───── Passage ─────
In 1990, I had the great opportunity to lead professional development at the world’s first “laptop” schools. Australia’s Methodist Ladies’ College and Coombabah State Primary School were the first schools anywhere to embrace 1:1 computing. MLC is a large independent school that committed to 1:1 computing in 1989. Coombabah is a public school and often overlooked for its place in edtech history. The efforts of the teachers at both schools changed the world and I am enormously proud to have played a major role in that effort.
In the early 1990s, I spent months working at MLC, and then numerous other schools eager to embrace 1:1 and the constructionist principles demonstrated by this pioneering school. In 1993, the MLC faculty and principal wrote a book to share their expertise, philosophy and wisdom with educators in other schools. I hope you find the nearly twenty year-old learning stories, recommendations and tips useful to you. I especially call your attention to the audacity of embracing 1:1 computing more than 20 years ago and the fact that laptops were a way of bringing Papertian constructionism to life.
─────
_Brief:_
Please list everything the passage on the first laptop schools says the MLC faculty and principal wrote their 1993 book to share with educators in other schools.
───── Given data ─────
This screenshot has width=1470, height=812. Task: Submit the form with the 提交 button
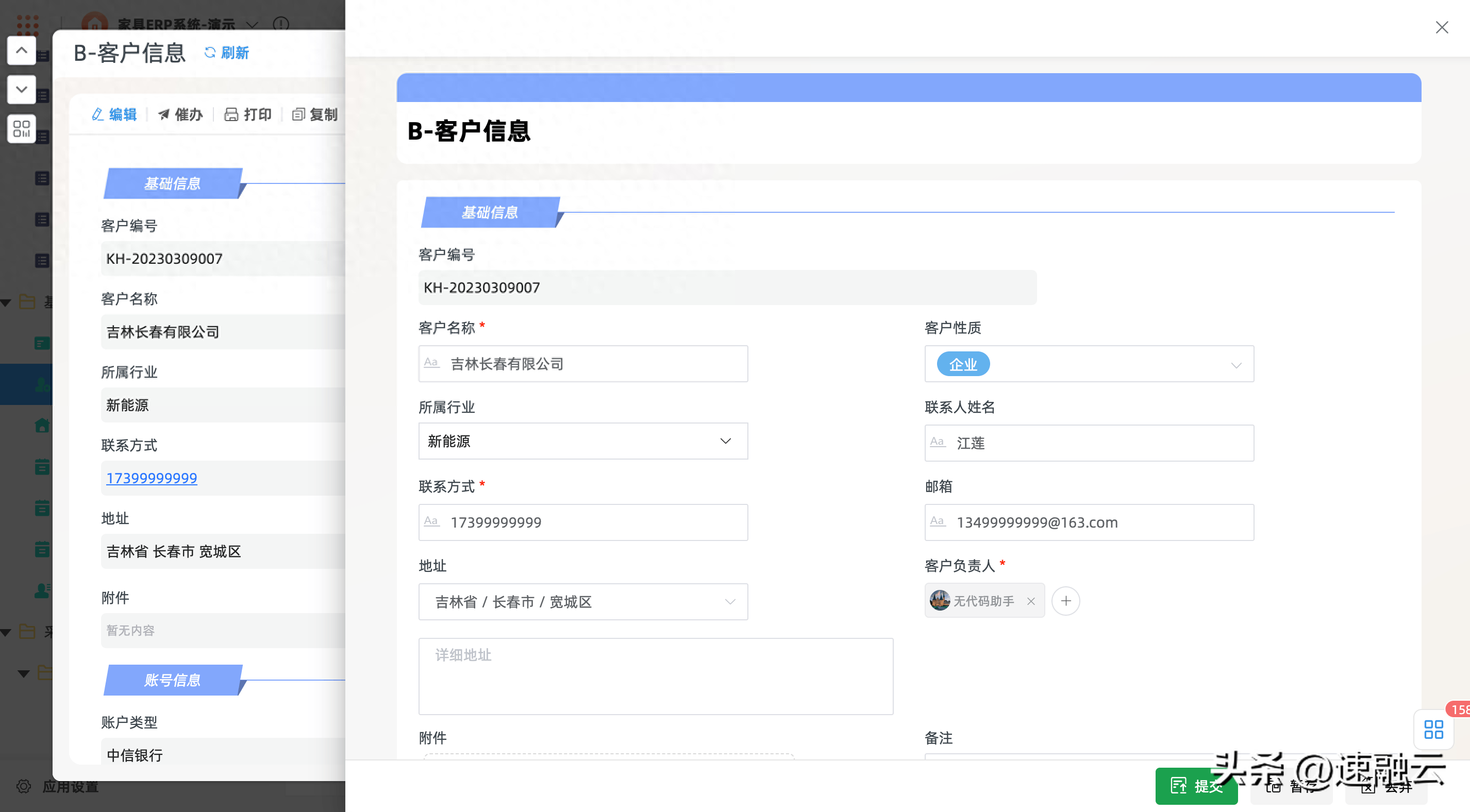pyautogui.click(x=1196, y=786)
─────
_Written response:_
Expertise, philosophy and wisdom.